▶ Exercise aim:
Reproduce word for word the stretch of the passage on chrome chalcedony that begins with "Its name is" and ends after "trade name, Aquaprase.".

▶ Given passage:
Green variety of chalcedony

Chrome chalcedony is a green variety of the mineral chalcedony, colored by small quantities of chromium.
Its name is derived from Mutorashanga, a small ferrochrome mining town in Zimbabwe where the mineral was discovered in the 1950s.

It is most commonly found in Zimbabwe, where it is known as Mtorolite, Mtorodite, or Matorolite. It is also marketed using the trade name, Aquaprase.

==Chemical composition==

Chrome chalcedony is similar in appearance to the better known chrysoprase, but differs in that whilst chrome chalcedony is colored by chromium (as chromium(III) oxide), chrysoprase is colored by nickel. The two can be distinguished with a Chelsea color filter, as chrome chalcedony will appear red, whilst chrysoprase will appear green. Chrome chalcedony (unlike chrysoprase) may also contain tiny black specks of chromite.

Chrome chalcedony is (together with agate, carnelian, chrysoprase, heliotrope, onyx and others) a variety of chalcedony. This is a cryptocrystalline form of silica, consisting of fine intergrowths of the minerals quartz and moganite.

==Locality==

Chrome chalcedony (known as mtorolite, mtorodite or matorolite) occurs in Zimbabwe, principally near to the mining town of Mtoroshanga, located on the Great Dyke geological feature. It has also been discovered in western Australia, the Balkans, Bolivia, Turkey and the Ural Mountains.

==Ancient history==

Chrome chalcedony was widely used in jewellery and seals throughout the Roman Empire. The source of the mineral is unclear, as whilst Pliny the Elder described it as coming from India, no deposits have been found there. It may have come from Anatolia (in modern-day Turkey), where deposits are known to exist.

Chrome chalcedony disappeared from use sometime in the 2nd century. It was only rediscovered when the Zimbabwean deposits were found in the 1950s.

▶ Dataset excerpt:
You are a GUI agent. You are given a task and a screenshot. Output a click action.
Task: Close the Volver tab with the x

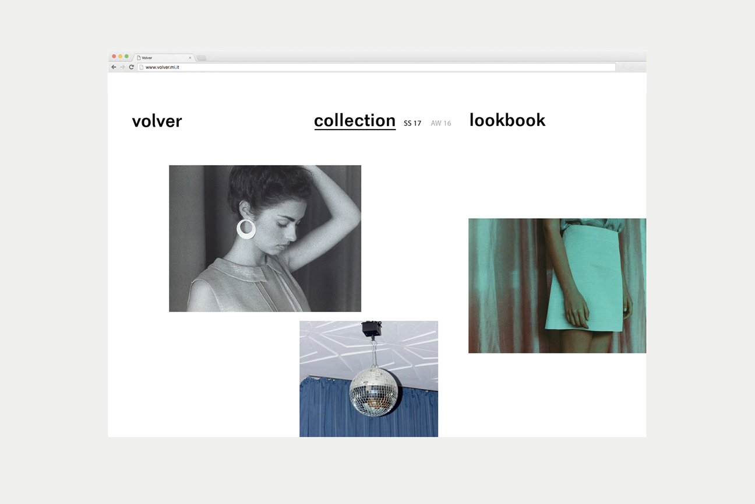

▶ Result of the exercise:
Its name is derived from Mutorashanga, a small ferrochrome mining town in Zimbabwe where the mineral was discovered in the 1950s.

It is most commonly found in Zimbabwe, where it is known as Mtorolite, Mtorodite, or Matorolite. It is also marketed using the trade name, Aquaprase.